Goal of the exercise:
The result should be every line that contains the word "computer", taken from the material.

::::

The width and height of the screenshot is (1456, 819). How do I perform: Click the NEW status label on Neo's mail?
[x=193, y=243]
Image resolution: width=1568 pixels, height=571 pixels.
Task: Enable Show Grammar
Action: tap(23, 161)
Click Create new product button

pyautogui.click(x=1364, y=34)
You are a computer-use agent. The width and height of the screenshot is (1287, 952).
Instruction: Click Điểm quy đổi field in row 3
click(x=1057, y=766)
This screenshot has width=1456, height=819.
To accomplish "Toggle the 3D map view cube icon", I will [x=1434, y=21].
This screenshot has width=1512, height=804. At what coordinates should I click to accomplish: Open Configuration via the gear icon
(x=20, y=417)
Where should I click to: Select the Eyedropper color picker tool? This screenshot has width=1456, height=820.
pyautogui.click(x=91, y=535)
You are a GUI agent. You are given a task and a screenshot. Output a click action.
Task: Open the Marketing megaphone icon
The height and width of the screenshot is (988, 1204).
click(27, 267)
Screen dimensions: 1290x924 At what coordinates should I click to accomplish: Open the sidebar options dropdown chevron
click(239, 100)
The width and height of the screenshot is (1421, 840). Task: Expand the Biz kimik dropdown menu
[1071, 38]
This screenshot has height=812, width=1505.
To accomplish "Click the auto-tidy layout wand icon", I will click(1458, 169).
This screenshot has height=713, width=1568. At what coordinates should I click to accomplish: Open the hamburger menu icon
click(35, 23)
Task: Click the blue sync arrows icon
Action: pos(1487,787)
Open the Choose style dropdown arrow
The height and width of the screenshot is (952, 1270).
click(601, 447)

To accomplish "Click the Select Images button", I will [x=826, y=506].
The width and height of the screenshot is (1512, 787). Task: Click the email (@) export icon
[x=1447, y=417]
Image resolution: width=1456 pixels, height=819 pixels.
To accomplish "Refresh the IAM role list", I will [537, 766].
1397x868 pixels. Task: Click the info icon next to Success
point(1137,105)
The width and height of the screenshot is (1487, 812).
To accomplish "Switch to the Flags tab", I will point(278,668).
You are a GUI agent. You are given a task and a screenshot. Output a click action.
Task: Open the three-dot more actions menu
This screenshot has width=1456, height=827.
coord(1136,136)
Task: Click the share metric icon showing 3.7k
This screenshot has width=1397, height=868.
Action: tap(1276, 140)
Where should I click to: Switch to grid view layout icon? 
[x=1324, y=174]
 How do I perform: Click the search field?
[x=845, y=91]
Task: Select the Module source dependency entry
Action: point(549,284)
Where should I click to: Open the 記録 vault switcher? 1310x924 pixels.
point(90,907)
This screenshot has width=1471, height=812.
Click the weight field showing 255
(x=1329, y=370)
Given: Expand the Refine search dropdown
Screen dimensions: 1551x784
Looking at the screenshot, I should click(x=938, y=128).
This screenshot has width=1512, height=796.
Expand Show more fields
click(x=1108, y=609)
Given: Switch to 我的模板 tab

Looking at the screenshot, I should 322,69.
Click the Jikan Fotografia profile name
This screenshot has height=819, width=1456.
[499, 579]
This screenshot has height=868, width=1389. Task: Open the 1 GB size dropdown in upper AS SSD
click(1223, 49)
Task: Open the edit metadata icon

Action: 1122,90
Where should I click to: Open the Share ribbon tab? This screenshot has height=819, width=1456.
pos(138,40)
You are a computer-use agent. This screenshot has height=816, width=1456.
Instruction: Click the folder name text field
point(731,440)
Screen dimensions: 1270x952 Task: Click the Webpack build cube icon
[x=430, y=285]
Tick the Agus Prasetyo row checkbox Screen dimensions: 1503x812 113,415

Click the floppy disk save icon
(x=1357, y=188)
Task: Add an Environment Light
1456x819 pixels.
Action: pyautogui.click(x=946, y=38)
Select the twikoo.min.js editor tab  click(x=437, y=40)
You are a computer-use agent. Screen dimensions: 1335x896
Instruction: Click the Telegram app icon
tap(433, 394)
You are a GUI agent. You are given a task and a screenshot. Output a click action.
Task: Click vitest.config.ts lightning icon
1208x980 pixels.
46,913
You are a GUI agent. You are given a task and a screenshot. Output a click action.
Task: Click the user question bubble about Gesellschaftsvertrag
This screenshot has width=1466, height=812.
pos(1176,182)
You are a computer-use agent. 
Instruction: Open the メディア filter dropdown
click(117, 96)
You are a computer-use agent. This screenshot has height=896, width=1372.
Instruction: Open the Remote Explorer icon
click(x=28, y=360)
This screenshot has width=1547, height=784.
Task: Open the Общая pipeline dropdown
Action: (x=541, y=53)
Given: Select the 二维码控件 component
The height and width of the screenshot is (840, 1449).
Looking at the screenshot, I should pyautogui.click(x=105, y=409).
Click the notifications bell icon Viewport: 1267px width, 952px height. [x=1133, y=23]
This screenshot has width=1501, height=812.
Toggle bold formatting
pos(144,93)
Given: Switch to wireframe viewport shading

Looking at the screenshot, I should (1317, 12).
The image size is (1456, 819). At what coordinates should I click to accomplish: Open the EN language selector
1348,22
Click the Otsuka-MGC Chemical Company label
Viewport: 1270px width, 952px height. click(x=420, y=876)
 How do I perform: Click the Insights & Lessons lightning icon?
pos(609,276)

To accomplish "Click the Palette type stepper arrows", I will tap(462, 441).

::::

Worked solution:
You are a computer-use agent. The width and height of the screenshot is (1287, 952).
You are a computer-use agent. This screenshot has height=816, width=1456.
You are a computer-use agent. Screen dimensions: 1335x896
You are a computer-use agent. 
You are a computer-use agent. This screenshot has height=896, width=1372.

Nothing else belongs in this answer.